Pensi in futuro di dedicarti ad altre opere simili?
«Non lo escludo. Ma La ragazza del Mar Nero resta per me un traguardo speciale, perché è una storia vera ed è personale».
Parlando del Ponto, quale è la cosa che ti viene immediatamente in mente e che consiglieresti ad un lettore occasionale per approfondire l’argomento? Una danza, una città, una canzone…
«Consiglierei di ascoltare “Tin patridam exasa”, una canzone popolare del Ponto che racconta il dolore della perdita della propria terra. Suggerisco di ascoltare su YouTube questa versione https://www.youtube.com/watch?v=tys2SG2fQM8. Si apre con un virtuoso assolo di lira, lo strumento nazionale del Ponto, e prosegue con la voce di due cantanti, una greca e una turca. Unire le voci è un messaggio di speranza. La Turchia di oggi ancora non riconosce il genocidio che ha commesso nei confronti delle minoranze cristiane cent’anni fa. Chi non sa imparare dalla Storia, è destinato a commettere di nuovo gli stessi errori».

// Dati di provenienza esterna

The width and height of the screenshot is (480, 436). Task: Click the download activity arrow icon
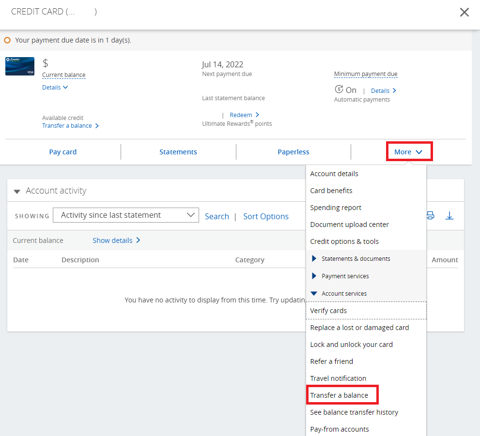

Cosa resta è della cultura del Ponto, oggi?
«Sopravvive fra i greci del Ponto della diaspora, in Grecia, in Australia, negli Stati Uniti. Ma in Turchia 2500 anni di storia greca sulle rive del Mar Nero sono stati cancellati. Non solo cacciando e uccidendo la gente, ma anche distruggendo ogni testimonianza di quella presenza. Splendidi monasteri, fra i più antichi della storia cristiana in Anatolia, sono stati vandalizzati e ridotti in macerie. Le chiese sono state trasformate in moschee e i cimiteri violati e fatti a pezzi. È stato anche un genocidio culturale. Solo negli ultimi anni qualcosa è cambiato: per esempio, il monastero di Sumelà è stato in parte restaurato. Ma i rapporti greco-turchi restano tesi e mi sembra che la Turchia di oggi non ci tiene a ricordare la presenza greca nel Ponto».
Ti ringraziamo per essere stata con noi e speriamo di leggerti ancora sul nostro blog!